Clearly for Peter this was just a figure of speech rather than a
belief that the gas was actually trying to do anything – we can call this
an example of ‘weak’ anthropomorphism (Taber & Watts,
1996). It may seem that as Peter was aware this was just used figuratively,
it is not something that should concern the science teacher. However, it
was also clear that his use of this way of talking had become habitual, as
he so readily used this type of language.
The use of figurative language is not to be discouraged in itself
– indeed it has an important role in science and science learning. However,
such language can readily come to stand in the place of any deeper understanding
of phenomena.
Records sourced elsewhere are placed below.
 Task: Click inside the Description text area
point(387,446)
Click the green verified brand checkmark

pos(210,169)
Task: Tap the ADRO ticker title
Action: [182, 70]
Gases do fill out containers, but not because they want to.
Yet if we have a ready language for talking about such phenomena which uses
anthropomorphism as a pseudo-explanation (something which has the form of
an explanation – e.g. because gases try to expand to fill a container – without
actually offering real reasons), we may not actively seek or be alert to
a deeper level of explanation (such as the intrinsic motion of quanticles
– the molecules in the gas). As it is counter-intuitive that gas molecules
could have intrinsic and indefinite motion, the analogy with human behaviour
(gases try to fill containers as we try to type without looking at the keyboard)
may continue to be used even after the scientific model has been taught.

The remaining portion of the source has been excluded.